**PROBLEM REQUIREMENTS**
Rewrite the lines below with "GUI agent" replaced by "GUI assistant" everywhere, leaving everything else unchanged.

**RECORDS FOR THIS TASK**
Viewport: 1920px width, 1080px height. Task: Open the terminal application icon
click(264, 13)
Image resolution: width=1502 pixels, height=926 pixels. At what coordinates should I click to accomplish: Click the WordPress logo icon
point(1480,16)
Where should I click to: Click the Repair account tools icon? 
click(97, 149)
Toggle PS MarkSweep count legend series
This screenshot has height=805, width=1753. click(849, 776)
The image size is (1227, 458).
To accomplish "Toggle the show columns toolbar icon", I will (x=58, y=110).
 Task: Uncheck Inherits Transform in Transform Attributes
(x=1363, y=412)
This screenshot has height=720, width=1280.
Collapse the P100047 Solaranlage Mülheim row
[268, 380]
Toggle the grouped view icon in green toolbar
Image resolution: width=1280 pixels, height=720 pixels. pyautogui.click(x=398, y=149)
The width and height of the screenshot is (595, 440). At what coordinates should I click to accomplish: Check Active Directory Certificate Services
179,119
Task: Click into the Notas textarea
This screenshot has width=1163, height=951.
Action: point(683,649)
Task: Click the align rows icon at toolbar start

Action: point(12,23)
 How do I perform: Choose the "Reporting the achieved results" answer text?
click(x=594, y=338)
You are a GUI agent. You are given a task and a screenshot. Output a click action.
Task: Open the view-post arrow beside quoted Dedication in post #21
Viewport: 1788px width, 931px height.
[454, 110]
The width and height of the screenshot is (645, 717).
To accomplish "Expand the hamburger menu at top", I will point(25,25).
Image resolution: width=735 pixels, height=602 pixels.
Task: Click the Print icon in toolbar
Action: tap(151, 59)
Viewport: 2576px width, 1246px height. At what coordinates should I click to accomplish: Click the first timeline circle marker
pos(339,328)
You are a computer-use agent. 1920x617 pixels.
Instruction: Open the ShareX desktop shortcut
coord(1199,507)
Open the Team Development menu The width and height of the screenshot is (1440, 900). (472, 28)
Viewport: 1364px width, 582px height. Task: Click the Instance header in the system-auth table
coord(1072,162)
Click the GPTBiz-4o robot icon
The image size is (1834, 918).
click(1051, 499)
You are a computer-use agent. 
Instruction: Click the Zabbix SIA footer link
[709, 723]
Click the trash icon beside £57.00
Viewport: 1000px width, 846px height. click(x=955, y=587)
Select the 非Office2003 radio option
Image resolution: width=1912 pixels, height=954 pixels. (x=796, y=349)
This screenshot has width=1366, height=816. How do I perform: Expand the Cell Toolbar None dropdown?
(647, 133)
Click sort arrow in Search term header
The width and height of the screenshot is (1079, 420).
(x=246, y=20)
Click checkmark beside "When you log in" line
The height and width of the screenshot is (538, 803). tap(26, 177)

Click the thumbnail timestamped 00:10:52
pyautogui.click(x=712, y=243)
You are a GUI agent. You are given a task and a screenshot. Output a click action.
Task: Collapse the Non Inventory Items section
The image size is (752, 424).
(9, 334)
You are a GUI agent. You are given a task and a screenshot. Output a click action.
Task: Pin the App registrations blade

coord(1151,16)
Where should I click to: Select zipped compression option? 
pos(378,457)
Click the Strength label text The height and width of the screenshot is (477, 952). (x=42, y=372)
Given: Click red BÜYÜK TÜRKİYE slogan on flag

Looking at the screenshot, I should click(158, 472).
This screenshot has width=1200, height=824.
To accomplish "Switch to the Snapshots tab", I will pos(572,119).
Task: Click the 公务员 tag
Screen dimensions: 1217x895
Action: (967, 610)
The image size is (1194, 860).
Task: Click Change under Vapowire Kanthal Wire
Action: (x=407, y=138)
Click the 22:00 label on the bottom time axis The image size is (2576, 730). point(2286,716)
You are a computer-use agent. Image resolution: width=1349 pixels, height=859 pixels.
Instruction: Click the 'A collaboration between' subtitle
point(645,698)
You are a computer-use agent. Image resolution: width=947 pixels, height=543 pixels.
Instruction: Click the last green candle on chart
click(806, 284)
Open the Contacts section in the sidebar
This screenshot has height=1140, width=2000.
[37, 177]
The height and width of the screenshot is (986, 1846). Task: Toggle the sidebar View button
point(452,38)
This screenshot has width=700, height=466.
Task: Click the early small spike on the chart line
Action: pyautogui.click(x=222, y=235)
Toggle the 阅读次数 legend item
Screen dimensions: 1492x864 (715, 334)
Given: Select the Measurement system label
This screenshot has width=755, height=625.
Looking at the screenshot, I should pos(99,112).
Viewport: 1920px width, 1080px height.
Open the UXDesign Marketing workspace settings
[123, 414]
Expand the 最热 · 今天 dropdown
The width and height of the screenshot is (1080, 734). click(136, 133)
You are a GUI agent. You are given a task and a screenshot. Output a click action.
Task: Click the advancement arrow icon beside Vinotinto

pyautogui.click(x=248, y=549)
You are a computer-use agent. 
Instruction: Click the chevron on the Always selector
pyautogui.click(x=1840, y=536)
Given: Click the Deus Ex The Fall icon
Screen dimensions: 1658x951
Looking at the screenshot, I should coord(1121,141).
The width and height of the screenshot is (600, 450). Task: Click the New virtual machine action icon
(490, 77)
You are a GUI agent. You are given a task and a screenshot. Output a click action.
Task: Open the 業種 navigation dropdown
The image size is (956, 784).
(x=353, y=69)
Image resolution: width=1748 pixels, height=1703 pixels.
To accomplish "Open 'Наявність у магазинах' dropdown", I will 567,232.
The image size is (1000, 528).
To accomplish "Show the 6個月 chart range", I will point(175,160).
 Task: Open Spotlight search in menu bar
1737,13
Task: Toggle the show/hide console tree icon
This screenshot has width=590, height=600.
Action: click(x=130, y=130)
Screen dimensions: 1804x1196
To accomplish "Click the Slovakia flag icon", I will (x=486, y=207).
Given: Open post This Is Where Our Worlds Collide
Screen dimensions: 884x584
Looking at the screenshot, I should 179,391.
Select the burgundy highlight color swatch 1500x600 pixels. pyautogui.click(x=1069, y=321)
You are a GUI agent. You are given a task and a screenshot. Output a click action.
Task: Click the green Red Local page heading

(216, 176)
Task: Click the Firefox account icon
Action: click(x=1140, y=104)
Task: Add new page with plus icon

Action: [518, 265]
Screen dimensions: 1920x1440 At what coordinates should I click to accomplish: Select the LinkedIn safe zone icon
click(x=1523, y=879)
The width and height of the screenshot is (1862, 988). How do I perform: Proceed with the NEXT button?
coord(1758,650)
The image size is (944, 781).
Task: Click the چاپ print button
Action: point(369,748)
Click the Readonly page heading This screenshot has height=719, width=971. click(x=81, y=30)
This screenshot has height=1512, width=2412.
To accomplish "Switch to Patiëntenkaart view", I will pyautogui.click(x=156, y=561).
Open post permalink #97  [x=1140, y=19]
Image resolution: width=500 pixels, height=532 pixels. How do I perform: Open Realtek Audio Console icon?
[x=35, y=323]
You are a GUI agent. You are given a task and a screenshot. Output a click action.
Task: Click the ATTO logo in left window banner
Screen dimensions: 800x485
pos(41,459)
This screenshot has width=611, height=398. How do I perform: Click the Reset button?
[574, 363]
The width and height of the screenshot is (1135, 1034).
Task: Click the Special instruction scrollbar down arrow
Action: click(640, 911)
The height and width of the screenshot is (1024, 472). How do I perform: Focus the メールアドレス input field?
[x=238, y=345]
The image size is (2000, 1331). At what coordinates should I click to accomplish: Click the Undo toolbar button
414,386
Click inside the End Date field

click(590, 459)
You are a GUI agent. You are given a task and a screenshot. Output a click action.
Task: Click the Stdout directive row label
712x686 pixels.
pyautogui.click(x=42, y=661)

**ANSWER TO THIS TASK**
Viewport: 1920px width, 1080px height. Task: Open the terminal application icon
click(264, 13)
Image resolution: width=1502 pixels, height=926 pixels. At what coordinates should I click to accomplish: Click the WordPress logo icon
point(1480,16)
Where should I click to: Click the Repair account tools icon? 
click(97, 149)
Toggle PS MarkSweep count legend series
This screenshot has height=805, width=1753. click(849, 776)
The image size is (1227, 458).
To accomplish "Toggle the show columns toolbar icon", I will (x=58, y=110).
 Task: Uncheck Inherits Transform in Transform Attributes
(x=1363, y=412)
This screenshot has height=720, width=1280.
Collapse the P100047 Solaranlage Mülheim row
[268, 380]
Toggle the grouped view icon in green toolbar
Image resolution: width=1280 pixels, height=720 pixels. pyautogui.click(x=398, y=149)
The width and height of the screenshot is (595, 440). At what coordinates should I click to accomplish: Check Active Directory Certificate Services
179,119
Task: Click into the Notas textarea
This screenshot has width=1163, height=951.
Action: point(683,649)
Task: Click the align rows icon at toolbar start

Action: point(12,23)
 How do I perform: Choose the "Reporting the achieved results" answer text?
click(x=594, y=338)
You are a GUI assistant. You are given a task and a screenshot. Output a click action.
Task: Open the view-post arrow beside quoted Dedication in post #21
Viewport: 1788px width, 931px height.
[454, 110]
The width and height of the screenshot is (645, 717).
To accomplish "Expand the hamburger menu at top", I will point(25,25).
Image resolution: width=735 pixels, height=602 pixels.
Task: Click the Print icon in toolbar
Action: tap(151, 59)
Viewport: 2576px width, 1246px height. At what coordinates should I click to accomplish: Click the first timeline circle marker
pos(339,328)
You are a computer-use agent. 1920x617 pixels.
Instruction: Open the ShareX desktop shortcut
coord(1199,507)
Open the Team Development menu The width and height of the screenshot is (1440, 900). (472, 28)
Viewport: 1364px width, 582px height. Task: Click the Instance header in the system-auth table
coord(1072,162)
Click the GPTBiz-4o robot icon
The image size is (1834, 918).
click(1051, 499)
You are a computer-use agent. 
Instruction: Click the Zabbix SIA footer link
[709, 723]
Click the trash icon beside £57.00
Viewport: 1000px width, 846px height. click(x=955, y=587)
Select the 非Office2003 radio option
Image resolution: width=1912 pixels, height=954 pixels. (x=796, y=349)
This screenshot has width=1366, height=816. How do I perform: Expand the Cell Toolbar None dropdown?
(647, 133)
Click sort arrow in Search term header
The width and height of the screenshot is (1079, 420).
(x=246, y=20)
Click checkmark beside "When you log in" line
The height and width of the screenshot is (538, 803). tap(26, 177)

Click the thumbnail timestamped 00:10:52
pyautogui.click(x=712, y=243)
You are a GUI assistant. You are given a task and a screenshot. Output a click action.
Task: Collapse the Non Inventory Items section
The image size is (752, 424).
(9, 334)
You are a GUI assistant. You are given a task and a screenshot. Output a click action.
Task: Pin the App registrations blade

coord(1151,16)
Where should I click to: Select zipped compression option? 
pos(378,457)
Click the Strength label text The height and width of the screenshot is (477, 952). (x=42, y=372)
Given: Click red BÜYÜK TÜRKİYE slogan on flag

Looking at the screenshot, I should click(158, 472).
This screenshot has width=1200, height=824.
To accomplish "Switch to the Snapshots tab", I will pos(572,119).
Task: Click the 公务员 tag
Screen dimensions: 1217x895
Action: (967, 610)
The image size is (1194, 860).
Task: Click Change under Vapowire Kanthal Wire
Action: (x=407, y=138)
Click the 22:00 label on the bottom time axis The image size is (2576, 730). point(2286,716)
You are a computer-use agent. Image resolution: width=1349 pixels, height=859 pixels.
Instruction: Click the 'A collaboration between' subtitle
point(645,698)
You are a computer-use agent. Image resolution: width=947 pixels, height=543 pixels.
Instruction: Click the last green candle on chart
click(806, 284)
Open the Contacts section in the sidebar
This screenshot has height=1140, width=2000.
[37, 177]
The height and width of the screenshot is (986, 1846). Task: Toggle the sidebar View button
point(452,38)
This screenshot has width=700, height=466.
Task: Click the early small spike on the chart line
Action: pyautogui.click(x=222, y=235)
Toggle the 阅读次数 legend item
Screen dimensions: 1492x864 (715, 334)
Given: Select the Measurement system label
This screenshot has width=755, height=625.
Looking at the screenshot, I should pos(99,112).
Viewport: 1920px width, 1080px height.
Open the UXDesign Marketing workspace settings
[123, 414]
Expand the 最热 · 今天 dropdown
The width and height of the screenshot is (1080, 734). click(136, 133)
You are a GUI assistant. You are given a task and a screenshot. Output a click action.
Task: Click the advancement arrow icon beside Vinotinto

pyautogui.click(x=248, y=549)
You are a computer-use agent. 
Instruction: Click the chevron on the Always selector
pyautogui.click(x=1840, y=536)
Given: Click the Deus Ex The Fall icon
Screen dimensions: 1658x951
Looking at the screenshot, I should coord(1121,141).
The width and height of the screenshot is (600, 450). Task: Click the New virtual machine action icon
(490, 77)
You are a GUI assistant. You are given a task and a screenshot. Output a click action.
Task: Open the 業種 navigation dropdown
The image size is (956, 784).
(x=353, y=69)
Image resolution: width=1748 pixels, height=1703 pixels.
To accomplish "Open 'Наявність у магазинах' dropdown", I will 567,232.
The image size is (1000, 528).
To accomplish "Show the 6個月 chart range", I will point(175,160).
 Task: Open Spotlight search in menu bar
1737,13
Task: Toggle the show/hide console tree icon
This screenshot has width=590, height=600.
Action: click(x=130, y=130)
Screen dimensions: 1804x1196
To accomplish "Click the Slovakia flag icon", I will (x=486, y=207).
Given: Open post This Is Where Our Worlds Collide
Screen dimensions: 884x584
Looking at the screenshot, I should 179,391.
Select the burgundy highlight color swatch 1500x600 pixels. pyautogui.click(x=1069, y=321)
You are a GUI assistant. You are given a task and a screenshot. Output a click action.
Task: Click the green Red Local page heading

(216, 176)
Task: Click the Firefox account icon
Action: click(x=1140, y=104)
Task: Add new page with plus icon

Action: [518, 265]
Screen dimensions: 1920x1440 At what coordinates should I click to accomplish: Select the LinkedIn safe zone icon
click(x=1523, y=879)
The width and height of the screenshot is (1862, 988). How do I perform: Proceed with the NEXT button?
coord(1758,650)
The image size is (944, 781).
Task: Click the چاپ print button
Action: point(369,748)
Click the Readonly page heading This screenshot has height=719, width=971. click(x=81, y=30)
This screenshot has height=1512, width=2412.
To accomplish "Switch to Patiëntenkaart view", I will pyautogui.click(x=156, y=561).
Open post permalink #97  [x=1140, y=19]
Image resolution: width=500 pixels, height=532 pixels. How do I perform: Open Realtek Audio Console icon?
[x=35, y=323]
You are a GUI assistant. You are given a task and a screenshot. Output a click action.
Task: Click the ATTO logo in left window banner
Screen dimensions: 800x485
pos(41,459)
This screenshot has width=611, height=398. How do I perform: Click the Reset button?
[574, 363]
The width and height of the screenshot is (1135, 1034).
Task: Click the Special instruction scrollbar down arrow
Action: click(640, 911)
The height and width of the screenshot is (1024, 472). How do I perform: Focus the メールアドレス input field?
[x=238, y=345]
The image size is (2000, 1331). At what coordinates should I click to accomplish: Click the Undo toolbar button
414,386
Click inside the End Date field

click(590, 459)
You are a GUI assistant. You are given a task and a screenshot. Output a click action.
Task: Click the Stdout directive row label
712x686 pixels.
pyautogui.click(x=42, y=661)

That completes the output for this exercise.